▶ RECORDS FOR THE TASK:
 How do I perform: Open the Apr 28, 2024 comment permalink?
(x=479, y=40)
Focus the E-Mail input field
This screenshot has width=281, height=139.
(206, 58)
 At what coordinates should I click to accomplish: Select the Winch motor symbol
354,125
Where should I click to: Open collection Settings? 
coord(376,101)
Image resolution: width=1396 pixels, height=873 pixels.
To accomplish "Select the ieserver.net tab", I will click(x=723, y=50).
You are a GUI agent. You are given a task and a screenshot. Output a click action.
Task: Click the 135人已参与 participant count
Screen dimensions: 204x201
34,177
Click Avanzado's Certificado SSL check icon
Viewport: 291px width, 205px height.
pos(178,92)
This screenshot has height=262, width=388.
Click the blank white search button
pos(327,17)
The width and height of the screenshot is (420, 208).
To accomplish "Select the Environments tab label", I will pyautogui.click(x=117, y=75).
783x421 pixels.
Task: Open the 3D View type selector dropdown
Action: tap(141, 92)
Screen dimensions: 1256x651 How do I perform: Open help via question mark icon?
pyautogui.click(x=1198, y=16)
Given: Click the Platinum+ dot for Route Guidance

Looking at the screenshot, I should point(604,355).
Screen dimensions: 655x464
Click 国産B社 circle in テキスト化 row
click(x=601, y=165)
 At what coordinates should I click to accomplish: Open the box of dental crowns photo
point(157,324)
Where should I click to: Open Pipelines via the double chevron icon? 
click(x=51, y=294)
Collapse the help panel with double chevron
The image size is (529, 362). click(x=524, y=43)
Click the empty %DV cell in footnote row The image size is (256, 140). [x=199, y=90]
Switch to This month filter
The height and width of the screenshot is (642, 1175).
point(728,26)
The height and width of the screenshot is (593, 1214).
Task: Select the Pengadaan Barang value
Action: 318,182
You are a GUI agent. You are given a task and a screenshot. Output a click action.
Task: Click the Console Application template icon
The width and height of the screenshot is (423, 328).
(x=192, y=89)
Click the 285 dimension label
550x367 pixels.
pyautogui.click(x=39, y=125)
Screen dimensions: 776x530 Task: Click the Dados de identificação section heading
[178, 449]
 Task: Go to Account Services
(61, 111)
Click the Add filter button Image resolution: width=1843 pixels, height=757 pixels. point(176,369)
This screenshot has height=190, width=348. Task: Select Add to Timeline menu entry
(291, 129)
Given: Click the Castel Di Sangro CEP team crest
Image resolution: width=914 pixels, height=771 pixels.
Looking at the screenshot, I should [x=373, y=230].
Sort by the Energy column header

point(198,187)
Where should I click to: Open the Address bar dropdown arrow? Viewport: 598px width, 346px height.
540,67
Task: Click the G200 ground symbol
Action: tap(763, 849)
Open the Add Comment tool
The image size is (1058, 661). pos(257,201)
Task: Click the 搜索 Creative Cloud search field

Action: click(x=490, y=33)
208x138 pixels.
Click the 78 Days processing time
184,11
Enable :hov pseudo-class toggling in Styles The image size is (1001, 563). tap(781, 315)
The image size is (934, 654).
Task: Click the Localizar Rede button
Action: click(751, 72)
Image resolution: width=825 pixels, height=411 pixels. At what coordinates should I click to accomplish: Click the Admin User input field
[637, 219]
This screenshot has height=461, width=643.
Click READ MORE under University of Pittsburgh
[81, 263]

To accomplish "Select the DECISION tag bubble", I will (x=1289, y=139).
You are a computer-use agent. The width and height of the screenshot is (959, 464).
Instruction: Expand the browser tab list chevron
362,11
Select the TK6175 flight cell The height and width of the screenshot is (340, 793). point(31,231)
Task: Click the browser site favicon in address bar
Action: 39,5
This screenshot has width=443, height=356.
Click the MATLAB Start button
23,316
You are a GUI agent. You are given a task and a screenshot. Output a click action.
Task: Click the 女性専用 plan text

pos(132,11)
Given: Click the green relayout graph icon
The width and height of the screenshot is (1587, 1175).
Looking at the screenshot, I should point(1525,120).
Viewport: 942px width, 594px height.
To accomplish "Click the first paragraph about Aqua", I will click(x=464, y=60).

▶ YOUR TASK:
Retype the records from the line containing "Switch to This month filter" through the line containing "Action: click(x=490, y=33)", with both of those lines included, and make no changes.

▶ THE RESPONSE:
Switch to This month filter
The height and width of the screenshot is (642, 1175).
point(728,26)
The height and width of the screenshot is (593, 1214).
Task: Select the Pengadaan Barang value
Action: 318,182
You are a GUI agent. You are given a task and a screenshot. Output a click action.
Task: Click the Console Application template icon
The width and height of the screenshot is (423, 328).
(x=192, y=89)
Click the 285 dimension label
550x367 pixels.
pyautogui.click(x=39, y=125)
Screen dimensions: 776x530 Task: Click the Dados de identificação section heading
[178, 449]
 Task: Go to Account Services
(61, 111)
Click the Add filter button Image resolution: width=1843 pixels, height=757 pixels. point(176,369)
This screenshot has height=190, width=348. Task: Select Add to Timeline menu entry
(291, 129)
Given: Click the Castel Di Sangro CEP team crest
Image resolution: width=914 pixels, height=771 pixels.
Looking at the screenshot, I should [x=373, y=230].
Sort by the Energy column header

point(198,187)
Where should I click to: Open the Address bar dropdown arrow? Viewport: 598px width, 346px height.
540,67
Task: Click the G200 ground symbol
Action: tap(763, 849)
Open the Add Comment tool
The image size is (1058, 661). pos(257,201)
Task: Click the 搜索 Creative Cloud search field

Action: click(x=490, y=33)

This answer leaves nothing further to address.